A sadness crept into Eve’s eyes, lingered. Julia watched the green darken, deepen. “You are very perceptive, Julia. Part of what I did was to pay Charlie back. But since I gained a very efficient employee and a devoted friend, one might say it cost me nothing.”
And it was the eyes, not the answer that had Julia reaching out to lay a hand over Eve’s before she realized she’d crossed the distance. “Whatever you gained, compassion and generosity are worth more. I’ve admired you as an actress all my
life. In the past few days, I’ve started to admire you as a woman.”
As Eve stared down at their joined hands, tangles of emotion passed across her face. She fought a brief and gritty war to control them before she spoke. “You’ll have plenty of time to develop other opinions of me—as a woman—before we’re finished. Not all of them will be anything remotely resembling admiration. Meanwhile, I have business to see to.” She rose and waved her hand at the recorder. Reluctantly, Julia turned it off. “There’s a charity dinner dance tonight. I have a ticket for you.”
“Tonight?” Julia shaded her eyes against the sun as she looked up. “I really don’t think I can attend.”
“If you’re going to write this book, you can’t do it all from this house. I’m a public figure, Julia,” Eve reminded her. “I want you with me, in public. You’ll need to be ready by seven-thirty. CeeCee will sit with Brandon.”
Julia rose as well. She preferred handling the unexpected on her feet. “I’ll go of course. But you may as well know, I don’t mingle well.” Irony spiking her words, she added, “I never outgrew that habit of driving people crazy by asking too many questions.”
Eve chuckled and, satisfied, strolled toward the house. It was, she was certain, going to be an interesting evening.

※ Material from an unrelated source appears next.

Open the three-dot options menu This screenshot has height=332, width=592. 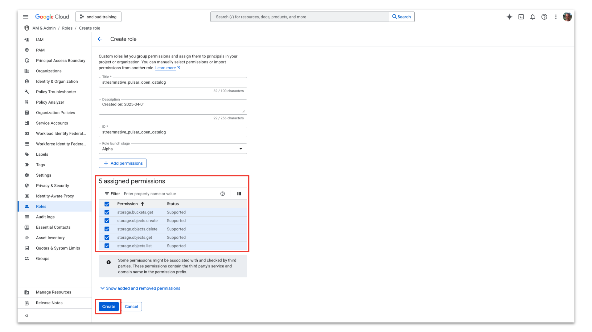coord(556,17)
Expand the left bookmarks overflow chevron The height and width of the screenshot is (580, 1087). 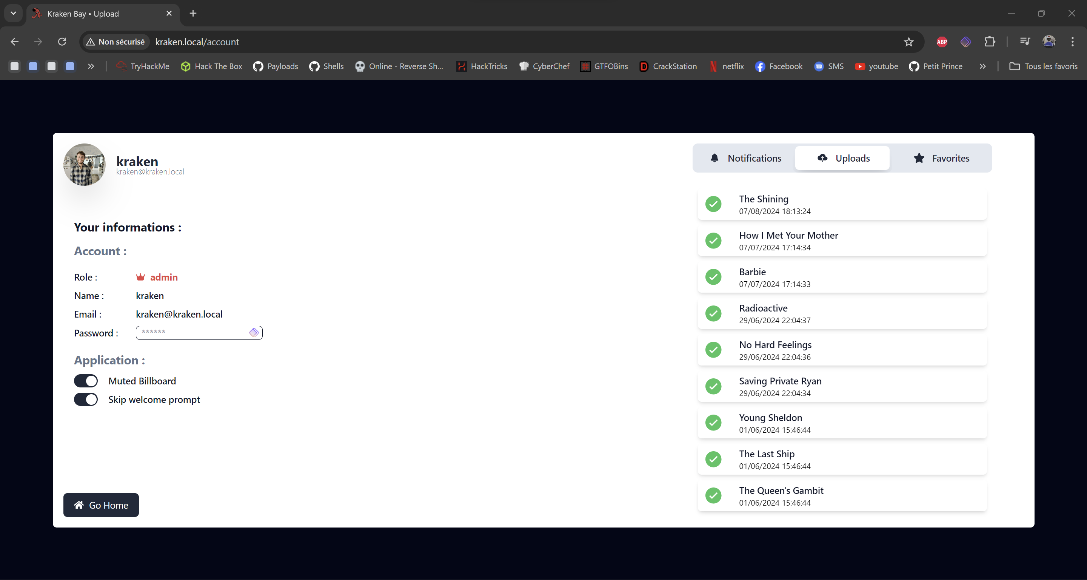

If there was one thing Julia hated more than being given orders, it was having no choice but to obey them. It wasn’t that she couldn’t enjoy an evening out, particularly at a glitzy event. If it threatened to make her feel too hedonistic, she could justify it as research. It was being told on the morning of the event that she was expected to attend. Not asked, not invited. Commanded. And she’d been human enough to spend a large chunk of time that afternoon fretting over what to wear. Time, she thought now, that should have been spent working. Just as her annoyance with Eve had reached its peak, Nina had knocked on the door, carrying a trio of dresses. Dresses, Julia was told, that Eve had selected personally from her own wardrobe, on the off chance that Julia hadn’t packed anything appropriate for a formal party.